The banter about Tabu's various reformulated incarnations amuses me to no end. Orientals are generally the most difficult fragrance type for anyone to pull off, man or woman, prince or pauper. In the seventies and eighties they were the scourge of public businesses and meeting places, their heavy spice clouds and headache-inducing vanilla bombs prompting widespread demarcations of "fragrance-free zones." Application was key to success with these things, and even then it was a tricky game - too much, and you smelled like a hooker, and too little gave the impression of unwashed skin (suspiciously-complex b.o.). If you were lucky enough to find the perfect dosage, you still smelled like someone wearing perfume. Nothing subtle about that.

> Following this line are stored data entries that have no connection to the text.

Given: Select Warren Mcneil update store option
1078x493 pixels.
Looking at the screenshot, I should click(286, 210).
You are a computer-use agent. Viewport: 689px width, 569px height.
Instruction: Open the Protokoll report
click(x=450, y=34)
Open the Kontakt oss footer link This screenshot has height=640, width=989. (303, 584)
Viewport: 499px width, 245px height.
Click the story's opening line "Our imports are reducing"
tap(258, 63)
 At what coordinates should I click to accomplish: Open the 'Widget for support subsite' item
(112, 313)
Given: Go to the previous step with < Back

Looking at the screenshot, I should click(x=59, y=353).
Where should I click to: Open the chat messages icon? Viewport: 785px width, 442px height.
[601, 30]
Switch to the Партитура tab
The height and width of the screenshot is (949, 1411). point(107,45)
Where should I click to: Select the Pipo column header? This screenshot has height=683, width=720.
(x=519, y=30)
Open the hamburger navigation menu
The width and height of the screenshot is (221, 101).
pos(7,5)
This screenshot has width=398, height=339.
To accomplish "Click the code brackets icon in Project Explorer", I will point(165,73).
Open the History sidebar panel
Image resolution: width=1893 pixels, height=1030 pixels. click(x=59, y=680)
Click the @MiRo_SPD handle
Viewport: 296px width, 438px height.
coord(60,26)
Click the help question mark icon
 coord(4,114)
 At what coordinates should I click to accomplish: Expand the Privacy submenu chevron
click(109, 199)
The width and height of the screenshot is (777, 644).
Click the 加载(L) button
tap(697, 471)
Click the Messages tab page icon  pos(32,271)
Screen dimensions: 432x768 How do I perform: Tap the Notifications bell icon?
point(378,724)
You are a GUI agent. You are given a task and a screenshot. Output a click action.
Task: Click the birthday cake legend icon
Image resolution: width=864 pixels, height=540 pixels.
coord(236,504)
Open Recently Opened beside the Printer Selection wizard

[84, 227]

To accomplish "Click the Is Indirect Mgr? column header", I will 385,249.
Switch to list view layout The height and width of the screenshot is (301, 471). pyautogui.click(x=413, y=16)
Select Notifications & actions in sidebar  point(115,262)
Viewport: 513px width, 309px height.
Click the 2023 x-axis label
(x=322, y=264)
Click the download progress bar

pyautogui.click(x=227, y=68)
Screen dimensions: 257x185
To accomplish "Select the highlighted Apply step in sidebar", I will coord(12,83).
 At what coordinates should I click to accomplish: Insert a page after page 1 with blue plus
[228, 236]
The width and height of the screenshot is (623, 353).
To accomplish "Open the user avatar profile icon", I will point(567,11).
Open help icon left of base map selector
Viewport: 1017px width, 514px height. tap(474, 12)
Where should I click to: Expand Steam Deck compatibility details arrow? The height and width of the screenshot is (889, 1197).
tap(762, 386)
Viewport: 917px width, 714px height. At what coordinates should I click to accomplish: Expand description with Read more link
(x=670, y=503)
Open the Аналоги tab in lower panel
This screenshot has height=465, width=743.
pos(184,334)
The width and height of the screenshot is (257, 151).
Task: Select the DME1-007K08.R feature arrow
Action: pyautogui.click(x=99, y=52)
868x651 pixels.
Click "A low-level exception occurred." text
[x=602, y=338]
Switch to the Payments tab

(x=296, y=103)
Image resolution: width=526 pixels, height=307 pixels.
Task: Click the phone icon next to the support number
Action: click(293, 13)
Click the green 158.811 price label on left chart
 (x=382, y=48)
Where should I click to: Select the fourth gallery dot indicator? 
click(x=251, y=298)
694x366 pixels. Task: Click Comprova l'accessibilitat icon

Then the times changed, fresh aromatic fragrances took over the scene, and orientals got sweeter and gradually became sugary gourmands, which still hold the attention of the unwashed Walmart-shopping masses to this day. There's a certain irony to the naming of the ingenious Angel by Mugler, as it reminds me of the movie Hellraiser, when Pinhead introduces his band of merry men as "Demons to some, Angels to others." I like Angel, but I'm sure there's a fair few folks out there who feel it's closer to being a demon. Some things never change, and orientals are still a risky gamble, especially if you live in America, where people are pretty fragrance-phobic.
Dana's classic oriental, seductively named "Tabu," used to be one of those risky perfumes, something only confident women (and men) wore, presumably in the vicinity of martinis and mink stoles. Oddly enough, it's also associated with prostitutes (must be because Jean Carles was commissioned to make it a "fragrance for a whore"), with its skanky floral and patchouli accords. Tabu used to have an ungodly amount of patchouli in it. By some accounts, it was up to 40% patchouli! Which makes Prada's 12% benzoin claim with Candy seem like nothing in comparison. I vaguely remember smelling the older formula of Tabu from a bottle my grandmother owned years ago, and thinking it was super strong, and pretty hellish. But I was young and ill informed.
The current Tabu is a watered-down version of the older thing, with cheapened ingredients and a reduced dynamic in the top and heart notes. There's movement and there's complexity, but no part of it smells deep. Labeled as an eau de cologne, this recent version is light, easy on the nose, but distinctive and well made, and in my opinion, still quite good. If you reference Tabu on basenotes and Fragrantica, you find people experience a root beer note on top, and strident patchouli afterwards. This also applies to the vintage version, which so many claim is the ONLY version of Tabu worth owning. Good luck finding vintage bottles of Tabu with actual vintage 1930's Tabu in it. It takes little effort to fill an old bottle with the current formula and empty a vial of patchouli oil into it, and post it for sale as the real thing on ebay, at a premium. But that couldn't happen with any vintage fragrance, because the world of vintage fragrance is huckster/fraud-free.
The same commentators find the new version also possesses that bright, citrusy sassafras top, followed by a balsamic spiciness, some patchouli, synthetic civet (barely there to my nose), and a mossy sweetness, which I suppose is benzoin. Yet it gets lambasted as being "too cheap." I don't get it, but it doesn't matter - Tabu smells really good. And better yet, it's easy on the nose. The top doesn't slice your sinuses, and is rather airy and fizzy, and yeah, that root beer impression is pretty vivid. The remarkable thing about Tabu for me is how unisex it smells. It reminds me a bit of Old Spice. Men and women can wear this in equal measure without raising eyebrows. And the nifty musical instrument bottle is kinda gaudy and fun, if you can find it. Is Tabu cheap? Yeah, but that doesn't mean it isn't worth a lot. Let's not say it's cheap - let's go with "inexpensive," and given how good it smells, it feels criminal to only fork $10 over for it. Tabu is one of the greats.